■ Direction A ■
Please copy the entries below, beginning at the line that has "Tick the Potvrzení" and stopping after the line that has "point(1638,132)", with every line in that span included. Keep each request unchanged, and shift each coordinate in the answers by adding 34 to it.

■ Page text ■
* BEGIN *

The Marajoara or Marajó culture was an ancient pre-Columbian era civilization that flourished on Marajó island at the mouth of the Amazon River in northern Brazil. In a survey, Charles C. Mann suggests the culture appeared to flourish between 800 AD and 1400 AD, based on archeological studies. Researchers have documented that there was human activity at these sites as early as 1000 BC. The culture seems to have persisted into the colonial era.

Background

Archeologists have found sophisticated pottery in their excavations on the island. These pieces are large, and elaborately painted and incised with representations of plants and animals. These provided the first evidence that a complex society had existed on Marajó. Evidence of mound building further suggests that well-populated, complex and sophisticated settlements developed on this island, as only such settlements were believed capable of such extended projects as major earthworks.

The extent, level of complexity, and resource interactions of the Marajoara culture have been disputed. Working in the 1950s in some of her earliest research, American Betty Meggers suggested that the society migrated from the Andes and settled on the island. 

In the 1980s, another American archeologist, Anna Curtenius Roosevelt, led excavations and geophysical surveys of the mound Teso dos Bichos. She concluded that the society that constructed the mounds originated on the island itself.

The pre-Columbian culture of Marajó may have developed social stratification and supported a population as large as 100,000 people. The Native Americans of the Amazon rain forest may have used their method of developing and working in terra preta to make the land suitable for the large-scale agriculture needed to support large populations and complex social formations such as chiefdoms.

Origin of the mounds
Rossetti et al. proposed that the archaeological settlements associated with isolated or compound mounds were "systematically developed on top of extensive elevated surfaces formed due to natural sedimentary processes".

* END *

■ Stored records ■
* BEGIN *

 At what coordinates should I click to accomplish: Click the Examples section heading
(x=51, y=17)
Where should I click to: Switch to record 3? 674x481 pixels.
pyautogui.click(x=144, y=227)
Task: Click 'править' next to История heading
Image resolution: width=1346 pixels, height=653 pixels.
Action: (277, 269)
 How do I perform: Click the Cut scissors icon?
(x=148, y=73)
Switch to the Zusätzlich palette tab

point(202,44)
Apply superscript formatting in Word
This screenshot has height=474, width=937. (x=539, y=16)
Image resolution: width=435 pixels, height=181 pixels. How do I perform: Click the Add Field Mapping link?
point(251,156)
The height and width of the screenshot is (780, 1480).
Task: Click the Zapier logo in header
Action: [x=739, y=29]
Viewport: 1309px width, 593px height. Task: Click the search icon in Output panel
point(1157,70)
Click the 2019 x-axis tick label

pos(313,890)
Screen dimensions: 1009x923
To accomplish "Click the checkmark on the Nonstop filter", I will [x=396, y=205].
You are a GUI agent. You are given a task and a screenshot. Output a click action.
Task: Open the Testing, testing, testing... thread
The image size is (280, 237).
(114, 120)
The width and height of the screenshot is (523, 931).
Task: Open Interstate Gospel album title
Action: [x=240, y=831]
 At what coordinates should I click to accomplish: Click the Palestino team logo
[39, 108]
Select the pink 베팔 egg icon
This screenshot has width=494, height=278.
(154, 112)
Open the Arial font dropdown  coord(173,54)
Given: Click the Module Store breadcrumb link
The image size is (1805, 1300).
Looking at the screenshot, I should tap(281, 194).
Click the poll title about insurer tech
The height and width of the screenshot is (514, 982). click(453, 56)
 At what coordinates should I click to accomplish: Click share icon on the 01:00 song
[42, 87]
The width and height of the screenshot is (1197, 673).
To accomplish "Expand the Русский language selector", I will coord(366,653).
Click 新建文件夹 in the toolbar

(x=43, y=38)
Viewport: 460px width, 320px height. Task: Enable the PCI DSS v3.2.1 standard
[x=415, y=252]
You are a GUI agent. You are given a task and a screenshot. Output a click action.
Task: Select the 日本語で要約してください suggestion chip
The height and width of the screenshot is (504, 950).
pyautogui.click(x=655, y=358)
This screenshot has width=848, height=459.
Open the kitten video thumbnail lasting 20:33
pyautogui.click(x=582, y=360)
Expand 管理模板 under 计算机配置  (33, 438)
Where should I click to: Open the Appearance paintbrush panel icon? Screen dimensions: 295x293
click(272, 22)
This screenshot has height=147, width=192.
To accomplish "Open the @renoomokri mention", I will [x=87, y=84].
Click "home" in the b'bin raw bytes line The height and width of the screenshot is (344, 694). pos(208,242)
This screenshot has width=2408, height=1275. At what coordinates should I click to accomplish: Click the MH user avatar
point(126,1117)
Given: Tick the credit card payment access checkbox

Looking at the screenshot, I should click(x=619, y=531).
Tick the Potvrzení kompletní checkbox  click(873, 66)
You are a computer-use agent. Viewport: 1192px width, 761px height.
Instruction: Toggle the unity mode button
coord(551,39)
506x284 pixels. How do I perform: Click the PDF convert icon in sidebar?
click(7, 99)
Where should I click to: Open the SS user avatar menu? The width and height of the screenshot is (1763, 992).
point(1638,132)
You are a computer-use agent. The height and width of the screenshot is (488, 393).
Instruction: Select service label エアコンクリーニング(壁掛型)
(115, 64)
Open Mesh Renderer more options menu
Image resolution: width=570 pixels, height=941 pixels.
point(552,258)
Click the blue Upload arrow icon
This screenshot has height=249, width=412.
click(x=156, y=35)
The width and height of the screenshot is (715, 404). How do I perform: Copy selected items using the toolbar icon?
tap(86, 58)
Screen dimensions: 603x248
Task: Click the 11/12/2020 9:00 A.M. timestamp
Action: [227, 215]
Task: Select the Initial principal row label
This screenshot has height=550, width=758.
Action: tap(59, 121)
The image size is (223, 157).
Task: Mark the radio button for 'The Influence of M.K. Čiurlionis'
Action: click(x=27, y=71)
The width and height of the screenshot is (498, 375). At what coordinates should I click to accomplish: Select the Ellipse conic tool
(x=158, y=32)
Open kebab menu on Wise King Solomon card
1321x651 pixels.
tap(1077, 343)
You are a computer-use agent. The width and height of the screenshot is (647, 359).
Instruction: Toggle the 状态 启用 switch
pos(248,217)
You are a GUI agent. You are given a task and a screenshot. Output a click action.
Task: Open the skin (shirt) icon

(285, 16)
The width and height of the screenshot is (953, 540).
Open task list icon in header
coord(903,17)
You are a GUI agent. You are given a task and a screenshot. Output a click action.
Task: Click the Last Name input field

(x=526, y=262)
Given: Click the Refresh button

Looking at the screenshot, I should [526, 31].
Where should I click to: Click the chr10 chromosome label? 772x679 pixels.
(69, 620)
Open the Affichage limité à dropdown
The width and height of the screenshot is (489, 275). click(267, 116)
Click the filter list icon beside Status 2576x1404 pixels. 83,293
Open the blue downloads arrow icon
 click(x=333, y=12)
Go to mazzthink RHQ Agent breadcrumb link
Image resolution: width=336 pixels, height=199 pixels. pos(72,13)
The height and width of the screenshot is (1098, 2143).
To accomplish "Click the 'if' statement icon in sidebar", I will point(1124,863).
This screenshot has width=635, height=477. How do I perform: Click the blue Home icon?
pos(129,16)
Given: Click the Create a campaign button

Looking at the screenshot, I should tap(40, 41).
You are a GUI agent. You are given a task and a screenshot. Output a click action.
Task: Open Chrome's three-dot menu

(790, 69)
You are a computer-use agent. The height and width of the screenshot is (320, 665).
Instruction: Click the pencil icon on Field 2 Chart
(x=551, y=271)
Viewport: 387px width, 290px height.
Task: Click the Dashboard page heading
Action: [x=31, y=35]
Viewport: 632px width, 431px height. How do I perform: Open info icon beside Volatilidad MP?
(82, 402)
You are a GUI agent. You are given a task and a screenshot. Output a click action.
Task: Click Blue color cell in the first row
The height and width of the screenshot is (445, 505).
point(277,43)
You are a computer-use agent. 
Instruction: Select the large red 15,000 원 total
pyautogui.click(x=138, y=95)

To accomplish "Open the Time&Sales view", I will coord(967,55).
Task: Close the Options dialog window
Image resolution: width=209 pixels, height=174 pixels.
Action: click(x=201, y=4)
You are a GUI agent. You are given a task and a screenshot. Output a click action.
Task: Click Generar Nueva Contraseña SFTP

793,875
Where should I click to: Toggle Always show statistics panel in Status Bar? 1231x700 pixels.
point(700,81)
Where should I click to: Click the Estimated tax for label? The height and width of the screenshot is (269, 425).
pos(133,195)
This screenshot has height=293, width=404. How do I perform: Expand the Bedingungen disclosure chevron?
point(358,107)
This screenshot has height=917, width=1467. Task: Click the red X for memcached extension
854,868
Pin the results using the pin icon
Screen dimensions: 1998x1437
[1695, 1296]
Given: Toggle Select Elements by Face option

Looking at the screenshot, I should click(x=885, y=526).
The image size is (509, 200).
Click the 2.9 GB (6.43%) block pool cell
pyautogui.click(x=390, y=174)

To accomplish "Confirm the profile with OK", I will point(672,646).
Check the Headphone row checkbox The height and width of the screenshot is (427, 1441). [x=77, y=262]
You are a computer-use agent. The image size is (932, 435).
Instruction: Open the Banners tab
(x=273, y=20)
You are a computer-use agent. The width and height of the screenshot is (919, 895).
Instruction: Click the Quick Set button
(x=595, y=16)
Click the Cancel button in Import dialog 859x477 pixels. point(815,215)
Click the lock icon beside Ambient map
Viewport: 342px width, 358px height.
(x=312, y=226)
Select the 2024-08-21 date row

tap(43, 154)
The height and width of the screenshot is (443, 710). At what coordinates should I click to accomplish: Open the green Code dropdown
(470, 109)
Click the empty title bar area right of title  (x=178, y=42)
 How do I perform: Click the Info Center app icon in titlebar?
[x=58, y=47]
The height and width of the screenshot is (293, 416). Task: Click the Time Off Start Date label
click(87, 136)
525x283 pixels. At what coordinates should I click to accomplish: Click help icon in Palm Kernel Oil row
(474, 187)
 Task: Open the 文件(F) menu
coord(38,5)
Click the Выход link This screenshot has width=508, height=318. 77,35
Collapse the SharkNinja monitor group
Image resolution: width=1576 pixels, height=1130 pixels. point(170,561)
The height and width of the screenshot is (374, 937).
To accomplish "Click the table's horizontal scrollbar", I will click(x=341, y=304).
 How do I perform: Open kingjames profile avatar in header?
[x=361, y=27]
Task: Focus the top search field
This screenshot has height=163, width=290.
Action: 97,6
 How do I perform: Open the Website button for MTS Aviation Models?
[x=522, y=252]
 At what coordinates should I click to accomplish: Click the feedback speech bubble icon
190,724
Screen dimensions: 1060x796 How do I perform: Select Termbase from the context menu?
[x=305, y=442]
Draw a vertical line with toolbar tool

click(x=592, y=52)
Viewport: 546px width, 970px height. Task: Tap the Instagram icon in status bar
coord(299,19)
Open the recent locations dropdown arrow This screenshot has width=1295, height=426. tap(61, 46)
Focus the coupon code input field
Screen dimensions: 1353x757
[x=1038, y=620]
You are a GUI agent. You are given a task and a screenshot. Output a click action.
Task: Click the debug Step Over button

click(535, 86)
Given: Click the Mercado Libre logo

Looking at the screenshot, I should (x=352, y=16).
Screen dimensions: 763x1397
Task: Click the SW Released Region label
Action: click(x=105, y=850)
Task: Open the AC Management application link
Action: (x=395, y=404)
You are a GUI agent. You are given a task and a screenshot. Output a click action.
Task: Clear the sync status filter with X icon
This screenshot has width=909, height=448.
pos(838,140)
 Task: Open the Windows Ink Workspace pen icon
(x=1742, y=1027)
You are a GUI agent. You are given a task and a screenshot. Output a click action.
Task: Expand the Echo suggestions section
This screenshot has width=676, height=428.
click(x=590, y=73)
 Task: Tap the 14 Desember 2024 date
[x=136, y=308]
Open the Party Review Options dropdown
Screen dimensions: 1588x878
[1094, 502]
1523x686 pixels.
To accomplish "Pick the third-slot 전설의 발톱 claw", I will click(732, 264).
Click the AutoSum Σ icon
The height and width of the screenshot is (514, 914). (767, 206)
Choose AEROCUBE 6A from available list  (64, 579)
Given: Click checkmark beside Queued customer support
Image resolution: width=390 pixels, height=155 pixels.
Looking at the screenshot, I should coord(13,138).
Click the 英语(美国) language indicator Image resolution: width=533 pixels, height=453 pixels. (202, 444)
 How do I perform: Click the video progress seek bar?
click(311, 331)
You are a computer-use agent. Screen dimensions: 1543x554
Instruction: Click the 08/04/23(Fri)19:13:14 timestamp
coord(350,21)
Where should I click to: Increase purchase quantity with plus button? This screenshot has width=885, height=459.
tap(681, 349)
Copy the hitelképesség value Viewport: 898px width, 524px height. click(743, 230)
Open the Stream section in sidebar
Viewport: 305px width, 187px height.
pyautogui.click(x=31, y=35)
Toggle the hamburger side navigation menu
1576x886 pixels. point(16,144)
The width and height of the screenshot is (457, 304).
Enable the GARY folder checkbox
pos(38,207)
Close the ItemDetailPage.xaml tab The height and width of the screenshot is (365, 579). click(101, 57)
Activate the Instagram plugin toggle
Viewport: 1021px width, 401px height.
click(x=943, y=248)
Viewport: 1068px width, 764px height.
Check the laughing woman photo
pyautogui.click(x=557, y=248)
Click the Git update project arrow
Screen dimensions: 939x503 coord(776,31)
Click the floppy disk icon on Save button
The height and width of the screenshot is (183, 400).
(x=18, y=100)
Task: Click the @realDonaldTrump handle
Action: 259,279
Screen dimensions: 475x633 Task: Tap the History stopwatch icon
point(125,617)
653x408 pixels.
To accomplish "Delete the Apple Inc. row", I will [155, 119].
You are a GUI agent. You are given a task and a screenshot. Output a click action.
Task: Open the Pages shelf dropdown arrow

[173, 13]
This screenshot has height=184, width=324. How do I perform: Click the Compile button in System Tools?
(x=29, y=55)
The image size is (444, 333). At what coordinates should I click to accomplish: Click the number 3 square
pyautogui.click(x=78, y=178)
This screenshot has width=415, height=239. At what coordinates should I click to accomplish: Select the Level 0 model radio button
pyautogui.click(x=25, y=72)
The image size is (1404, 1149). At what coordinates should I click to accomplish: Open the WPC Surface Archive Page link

* END *

■ Direction B ■
Write out the passage of the Marajoara culture text that begins at the words "In the 1980s, another" and stops after the words "such as chiefdoms.".

■ Complete answer A ■
Tick the Potvrzení kompletní checkbox  click(907, 100)
You are a computer-use agent. Viewport: 1192px width, 761px height.
Instruction: Toggle the unity mode button
coord(585,73)
506x284 pixels. How do I perform: Click the PDF convert icon in sidebar?
click(41, 133)
Where should I click to: Open the SS user avatar menu? The width and height of the screenshot is (1763, 992).
point(1672,166)

■ Complete answer B ■
In the 1980s, another American archeologist, Anna Curtenius Roosevelt, led excavations and geophysical surveys of the mound Teso dos Bichos. She concluded that the society that constructed the mounds originated on the island itself.

The pre-Columbian culture of Marajó may have developed social stratification and supported a population as large as 100,000 people. The Native Americans of the Amazon rain forest may have used their method of developing and working in terra preta to make the land suitable for the large-scale agriculture needed to support large populations and complex social formations such as chiefdoms.